Jason Kelly, the CEO of a then-fledgling biology startup called Ginkgo Bioworks, reached out to Sam Altman, the president of the Silicon Valley tech-startup accelerator Y Combinator, to say he appreciated a blog post that Altman had written. In the post, Altman had put out a call for life-science companies to apply for the YC program, which gives startups $150,000 in exchange for a 7% stake in them.
Kelly figured his company, which was six years old and focused on creating materials from living things, wouldn’t be a fit for Altman’s program. But he wanted to say he was glad that the software-focused incubator was finally expanding into science.
To Kelly’s surprise, Altman was intrigued, he told Business Insider. Several meetings later, Ginkgo became the first non-software startup to get Y Combinator funding.
Today, Ginkgo has raised $450 million, reached deals with giants including the pharmaceutical companies Bayer and Roche and the Canadian cannabis company Cronos, and is valued at $1.4 billion, according to PitchBook.
“It was the best thing we ever did,” Kelly said of Ginkgo’s Y Combinator experience.
As of Monday, Ginkgo will be teaming up with Y Combinator to give other startups in the field of synthetic biology access to its tools, Ginkgo and Y Combinator told Business Insider. Ginkgo bills itself as the “organism company” because it uses custom-built cells to craft new materials and ingredients.
As part of the new partnership, any synthetic biology startup could theoretically get access to Ginkgo’s manufacturing platform, the Y Combinator partner Jared Friedman told Business Insider. Potential beneficiaries of the deal could be working on meat substitutes, novel materials for clothing or buildings, or new pharmaceuticals, he said.
Friedman hopes the partnership enables Y Combinator to add more startups that build with biology (otherwise known as synthetic biology or syn-bio) to its portfolio.
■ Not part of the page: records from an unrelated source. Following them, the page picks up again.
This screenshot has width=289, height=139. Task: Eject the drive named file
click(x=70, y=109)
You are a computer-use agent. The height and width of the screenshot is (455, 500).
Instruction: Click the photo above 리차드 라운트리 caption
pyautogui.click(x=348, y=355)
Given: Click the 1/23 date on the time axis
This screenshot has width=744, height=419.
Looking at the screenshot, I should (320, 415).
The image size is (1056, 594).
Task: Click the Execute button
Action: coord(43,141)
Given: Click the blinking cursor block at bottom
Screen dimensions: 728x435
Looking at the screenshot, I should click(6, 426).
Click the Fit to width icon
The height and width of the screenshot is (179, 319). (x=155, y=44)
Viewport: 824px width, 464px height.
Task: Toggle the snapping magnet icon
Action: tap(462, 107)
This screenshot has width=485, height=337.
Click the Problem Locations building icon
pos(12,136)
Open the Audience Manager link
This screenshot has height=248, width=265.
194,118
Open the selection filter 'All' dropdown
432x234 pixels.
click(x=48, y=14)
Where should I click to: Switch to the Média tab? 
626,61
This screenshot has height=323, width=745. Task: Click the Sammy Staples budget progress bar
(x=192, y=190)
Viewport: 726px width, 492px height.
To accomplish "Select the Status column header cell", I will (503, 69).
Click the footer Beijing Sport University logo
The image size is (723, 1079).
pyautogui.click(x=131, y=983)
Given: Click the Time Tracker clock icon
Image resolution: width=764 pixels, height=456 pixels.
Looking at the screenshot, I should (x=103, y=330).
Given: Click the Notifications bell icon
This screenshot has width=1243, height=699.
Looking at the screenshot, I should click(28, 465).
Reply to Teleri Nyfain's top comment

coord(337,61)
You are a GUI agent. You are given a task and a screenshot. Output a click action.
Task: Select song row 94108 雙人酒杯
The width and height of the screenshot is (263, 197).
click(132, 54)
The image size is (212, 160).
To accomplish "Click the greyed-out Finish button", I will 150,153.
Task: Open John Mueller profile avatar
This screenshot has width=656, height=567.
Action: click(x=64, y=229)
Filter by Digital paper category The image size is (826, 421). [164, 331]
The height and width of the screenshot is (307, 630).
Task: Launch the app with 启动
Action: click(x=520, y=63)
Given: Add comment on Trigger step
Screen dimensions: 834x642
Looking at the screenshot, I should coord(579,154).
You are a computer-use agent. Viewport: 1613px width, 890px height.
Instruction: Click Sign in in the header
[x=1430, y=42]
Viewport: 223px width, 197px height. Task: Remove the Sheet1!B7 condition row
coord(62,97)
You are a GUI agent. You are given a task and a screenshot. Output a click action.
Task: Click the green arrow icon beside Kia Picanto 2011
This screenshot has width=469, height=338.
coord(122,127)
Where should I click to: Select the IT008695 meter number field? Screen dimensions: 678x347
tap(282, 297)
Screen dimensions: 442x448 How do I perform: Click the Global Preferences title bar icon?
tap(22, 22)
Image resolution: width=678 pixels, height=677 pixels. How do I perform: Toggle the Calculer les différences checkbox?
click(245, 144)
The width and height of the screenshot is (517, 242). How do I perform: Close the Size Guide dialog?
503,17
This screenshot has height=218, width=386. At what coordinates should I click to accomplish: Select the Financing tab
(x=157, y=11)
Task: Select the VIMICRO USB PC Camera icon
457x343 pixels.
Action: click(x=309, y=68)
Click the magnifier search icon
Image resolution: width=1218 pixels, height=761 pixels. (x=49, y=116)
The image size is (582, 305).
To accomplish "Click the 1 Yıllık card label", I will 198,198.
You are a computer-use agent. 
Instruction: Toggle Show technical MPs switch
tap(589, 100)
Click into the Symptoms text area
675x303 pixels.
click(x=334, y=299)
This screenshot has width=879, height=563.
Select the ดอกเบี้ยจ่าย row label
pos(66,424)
The end goal for many companies in the space is to replace traditional chemical manufacturing, a nearly $5 trillion global industry, according to SynBioBeta.
“I’d like YC to be the largest incubator of syn-bio companies in the world,” Friedman said.
Synthetic biology is hot and getting hotter
Ginkgo also benefits from the deal. In exchange for letting startups use its tools, Ginkgo will receive equity in the companies. The amount will be determined on a case-by-case basis, Kelly said.
Ginkgo plans to select participating companies based on several factors, including the scope and type of project they aim to do and whether the startup has intellectual property that conflicts with Ginkgo’s. He anticipates the endeavor leading to a partnership with up to five nascent companies, he added.
As a field, synthetic biology is hot and getting hotter.
The approach involves harnessing the power of cells to manufacture with biology and replace traditional chemical manufacturing. The applications are varied. They include making everything from less-toxic sweeteners for food to drugs to and biodegradable building materials and bags.
From 2012 to 2017, funding for synthetic biology startups more than tripled, surpassing $1 billion for the first time in 2016, according to a report from CB Insights. Deals have also mushroomed, rising more than 150% since 2012, the authors of the report concluded.
“Ultimately this is why we want to do this: There’s a lot more smart people outside Ginkgo than inside it,” Kelly said. “We’d rather embrace that than fight it.”